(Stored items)
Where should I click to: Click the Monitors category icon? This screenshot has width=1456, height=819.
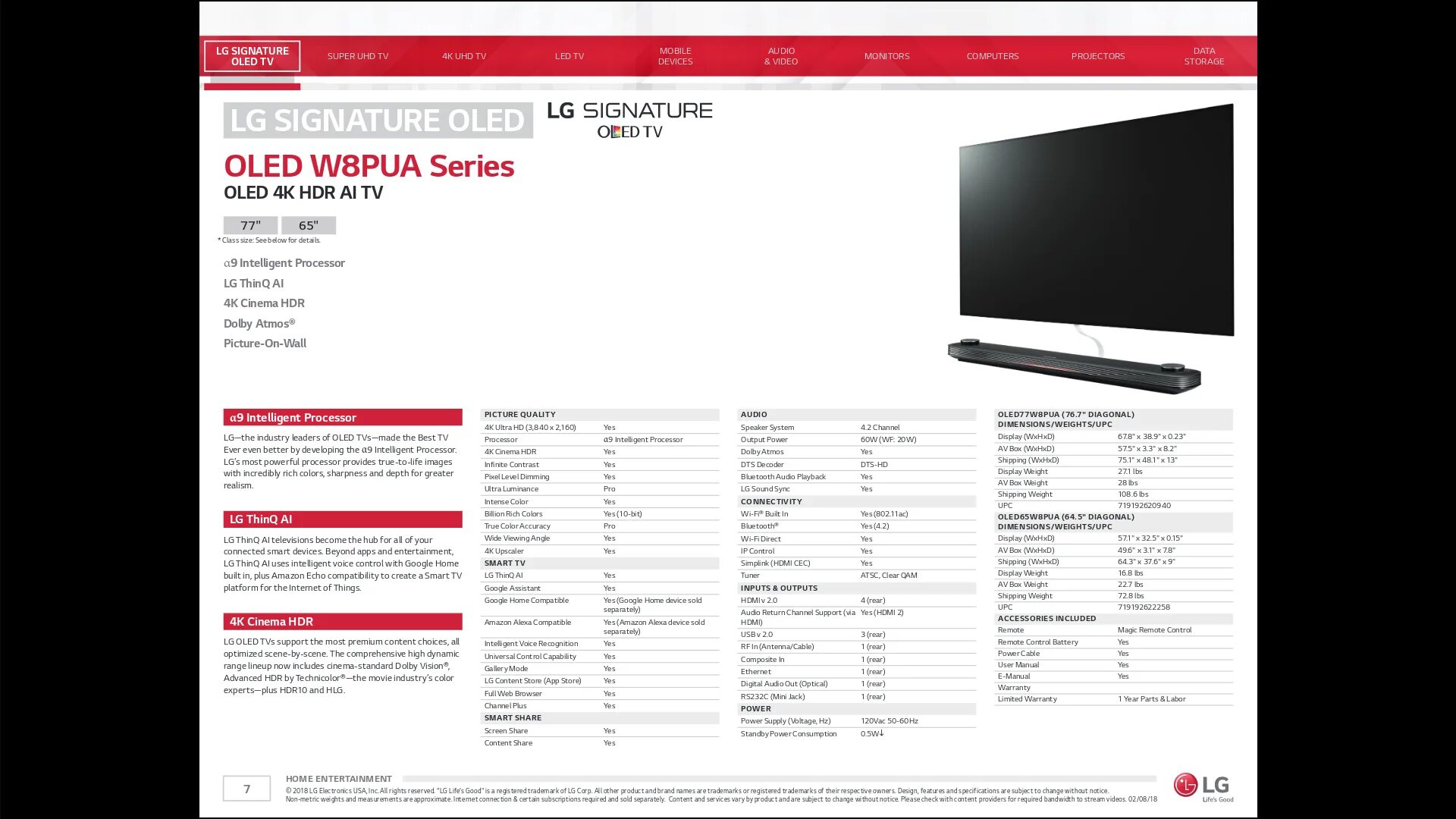(886, 55)
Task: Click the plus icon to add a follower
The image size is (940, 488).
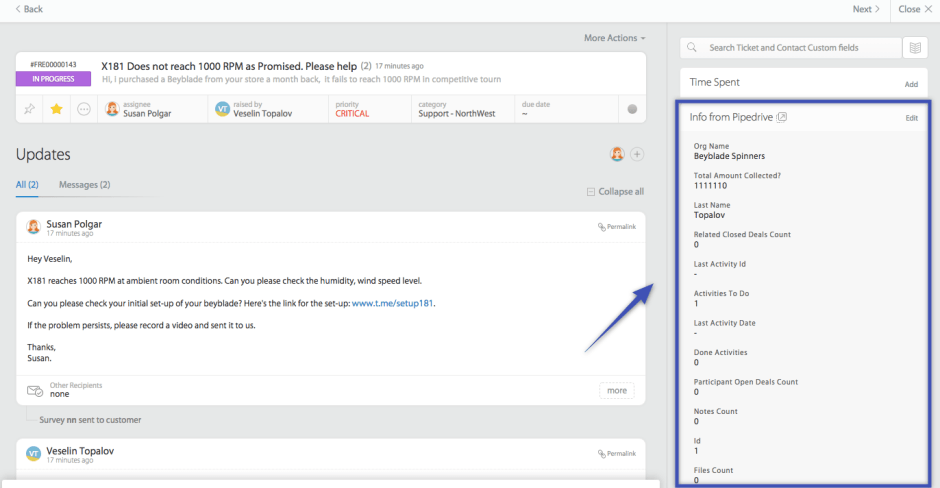Action: (637, 154)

What you are asked to do:
Output exactly the lines from the line containing "Task: Click the plus icon to add a follower" through the last line of the records, both included, and leave out every picture.

Answer:
Task: Click the plus icon to add a follower
The image size is (940, 488).
Action: (637, 154)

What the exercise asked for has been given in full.